The right of access to one’s own health information is not a new concept. The Health Insurance Portability and Accountability Act of 1996 (HIPAA) grants each person “a right of access to inspect and obtain a copy of” any individually identifiable health information contained in a health care provider’s medical or billing records. The Office for Civil Rights of the U.S. Department of Health and Human Services (OCR) has not been shy about enforcing this right of access. And numerous states have enacted laws on the subject, often imposing more stringent deadlines on providers for the release of health records than the 60-day time frame set forth in HIPAA.
Yet the health record access issue has received renewed attention. With the proliferation of consumer-facing digital health technologies, such as wearable devices and wellness “apps,” patients increasingly see themselves as active participants in their health care. More and more, individual access to health information is seen as a means of enhancing patient engagement, and, in turn, improving clinical outcomes and saving money. Moreover, the ongoing shift towards value-based healthcare incentivizes providers to foster patient engagement, collaborate with one another, and avoid duplicative or unnecessary medical procedures – all objectives facilitated by better provider and patient access to health information.
All of this is in addition to what we might think of as the more “traditional” reasons why individual access to health information is important. Among the reasons are that it can facilitate continuity of care when a patient has an appointment with a specialist or a new physician. It can also help a caregiver looking after a patient after hospitalization, or even to assist a patient who is contemplating litigation in respect of their medical care.
Much has happened on this issue in the last few months. Congress enacted the 21st Century Cures Act, which articulates the goal of having patient records in a single longitudinal format. The HHS deputy assistant secretary for health technology reform recently posited that every American should have a single, unified electronic health record that is accessible to him from anywhere, and under his full control.
Last month, OCR released a video training module for physicians that, in its words, teaches them about “the components of the HIPAA right of access and ways in which it enables individuals to be more involved in their own care.” And OCR, in conjunction with the Office of the National Coordinator for Health Information Technology (ONC), has published recent patient-facing guidance on HIPAA access rights.
Perhaps most significantly, there is growing recognition that the record request and release process is unwieldy, both for patients and providers. The ONC voices this concern clearly in its recent report, “Improving the Health Records Request Process for Patients.”
As ONC observes in its report, the record request process is almost entirely paper-based. A patient must complete and submit a paper HIPAA Authorization Form, specifying, among other things, what information they would like disclosed, from which provider(s), and in respect of which time frame. Patients may be able to electronically download the Authorization Form, but generally they will have to print it, complete it by hand, and fax or mail it in. It may take some “back and forth” with their provider’s office in order for them to correctly and completely fill it out. When they do finally submit it, they will likely have to wait for the records, often with little sense of the likely timing for receipt.

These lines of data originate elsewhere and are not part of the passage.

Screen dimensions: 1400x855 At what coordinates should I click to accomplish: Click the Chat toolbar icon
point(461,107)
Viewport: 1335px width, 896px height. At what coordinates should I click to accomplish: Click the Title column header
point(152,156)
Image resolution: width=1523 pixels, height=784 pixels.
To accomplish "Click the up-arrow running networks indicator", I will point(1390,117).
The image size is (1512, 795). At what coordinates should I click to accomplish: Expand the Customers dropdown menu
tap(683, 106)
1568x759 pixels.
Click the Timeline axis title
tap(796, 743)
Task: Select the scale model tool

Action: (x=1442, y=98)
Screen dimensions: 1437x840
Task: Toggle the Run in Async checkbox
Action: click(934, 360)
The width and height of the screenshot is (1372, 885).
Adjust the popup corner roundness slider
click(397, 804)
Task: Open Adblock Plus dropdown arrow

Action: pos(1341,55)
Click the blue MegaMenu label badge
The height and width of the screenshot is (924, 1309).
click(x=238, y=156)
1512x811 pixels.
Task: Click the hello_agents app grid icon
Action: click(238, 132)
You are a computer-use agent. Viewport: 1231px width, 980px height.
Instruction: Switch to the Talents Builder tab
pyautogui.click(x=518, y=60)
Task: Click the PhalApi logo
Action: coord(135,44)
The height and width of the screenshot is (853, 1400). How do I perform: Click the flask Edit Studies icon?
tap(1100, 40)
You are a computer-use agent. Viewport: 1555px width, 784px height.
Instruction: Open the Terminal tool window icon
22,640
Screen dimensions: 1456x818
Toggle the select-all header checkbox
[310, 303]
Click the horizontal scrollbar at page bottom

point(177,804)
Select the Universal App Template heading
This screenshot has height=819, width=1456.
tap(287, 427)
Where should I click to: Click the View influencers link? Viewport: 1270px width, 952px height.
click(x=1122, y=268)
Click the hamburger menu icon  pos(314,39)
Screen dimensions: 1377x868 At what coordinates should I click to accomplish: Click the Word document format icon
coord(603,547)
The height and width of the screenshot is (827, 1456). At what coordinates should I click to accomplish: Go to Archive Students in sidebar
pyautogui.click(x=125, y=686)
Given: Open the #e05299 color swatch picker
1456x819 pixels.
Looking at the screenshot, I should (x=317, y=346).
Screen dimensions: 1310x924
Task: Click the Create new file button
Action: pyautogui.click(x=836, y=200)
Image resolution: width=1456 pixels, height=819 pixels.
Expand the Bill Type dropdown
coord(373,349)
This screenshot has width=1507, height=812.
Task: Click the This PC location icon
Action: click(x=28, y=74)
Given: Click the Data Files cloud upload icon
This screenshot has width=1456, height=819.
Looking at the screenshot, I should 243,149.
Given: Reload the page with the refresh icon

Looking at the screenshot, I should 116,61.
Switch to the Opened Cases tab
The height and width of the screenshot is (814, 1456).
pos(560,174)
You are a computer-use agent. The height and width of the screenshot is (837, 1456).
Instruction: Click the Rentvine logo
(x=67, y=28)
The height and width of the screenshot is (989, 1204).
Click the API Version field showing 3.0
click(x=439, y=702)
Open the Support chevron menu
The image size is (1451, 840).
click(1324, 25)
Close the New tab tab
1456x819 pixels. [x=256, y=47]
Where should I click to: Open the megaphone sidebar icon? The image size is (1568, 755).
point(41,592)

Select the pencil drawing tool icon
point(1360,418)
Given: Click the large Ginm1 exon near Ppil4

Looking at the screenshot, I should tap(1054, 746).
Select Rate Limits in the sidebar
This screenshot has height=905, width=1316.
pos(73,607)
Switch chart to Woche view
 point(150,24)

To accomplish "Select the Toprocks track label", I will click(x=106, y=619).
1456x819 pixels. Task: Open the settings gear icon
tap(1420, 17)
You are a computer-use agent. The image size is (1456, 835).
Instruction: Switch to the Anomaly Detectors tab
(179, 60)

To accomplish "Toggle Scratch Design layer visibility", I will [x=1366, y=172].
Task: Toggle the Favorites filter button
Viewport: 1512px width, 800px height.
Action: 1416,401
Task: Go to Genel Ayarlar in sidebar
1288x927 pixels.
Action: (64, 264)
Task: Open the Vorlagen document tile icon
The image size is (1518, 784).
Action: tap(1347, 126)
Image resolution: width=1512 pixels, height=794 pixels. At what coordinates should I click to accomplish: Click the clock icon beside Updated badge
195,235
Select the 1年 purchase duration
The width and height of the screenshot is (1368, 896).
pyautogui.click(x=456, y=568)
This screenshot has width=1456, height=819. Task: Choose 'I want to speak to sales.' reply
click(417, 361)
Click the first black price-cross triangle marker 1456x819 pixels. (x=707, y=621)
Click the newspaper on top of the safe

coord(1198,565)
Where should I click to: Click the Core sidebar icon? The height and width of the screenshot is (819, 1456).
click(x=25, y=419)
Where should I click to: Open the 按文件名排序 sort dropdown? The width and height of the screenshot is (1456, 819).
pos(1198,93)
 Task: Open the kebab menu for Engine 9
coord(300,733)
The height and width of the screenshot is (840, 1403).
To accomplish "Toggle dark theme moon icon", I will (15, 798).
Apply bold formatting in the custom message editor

This process is also unwieldy for the providers involved. The disclosing provider has to receive, review, organize, and track high numbers of paper requests for large volumes of information. It has to locate and compile the requested records, parts of which may be stored in a separate part of the facility or even off-site. And as ONC points out, it often has to release the records in hard copy via fax or mail, or through a series of PDF files stored on a CD. The provider who receives the records from the patient, meanwhile, has to manually enter them into the patient’s existing health record. These steps can be time-consuming, fussy, and prone to error.
ONC urges the creation of a “streamlined, transparent, and electronic records request process”. Ironically, it observes, even though providers are increasingly turning to digital portals to communicate securely with their patients, these advances are of little benefit in the record access context. A portal may enable a patient to view portions of their health information, but generally will not allow them to view or electronically request a complete set of records.
Instead of being overly prescriptive, the ONC describes the features that an improved record request process “may” include:
- Ways for patients to request and receive their records through the portal;
- Electronic means of requesting records outside of the portal;
- The use of “user-friendly, plain language” in the request process;
- A “status bar” explaining the progress of the record request.
The ONC’s suggestions may raise operational and legal questions, such as how to verify electronic signatures appropriately, and how to assuage the potential concerns of patient portal developers that such direct involvement in the record request process may expose them to liability or greater regulatory oversight. To be sure, these issues warrant careful thought. One hopes that such a discussion can at least get started among regulators, the industry, and consumer groups, now that the ONC has thoughtfully, and urgently, put the issue of patient access back into the spotlight.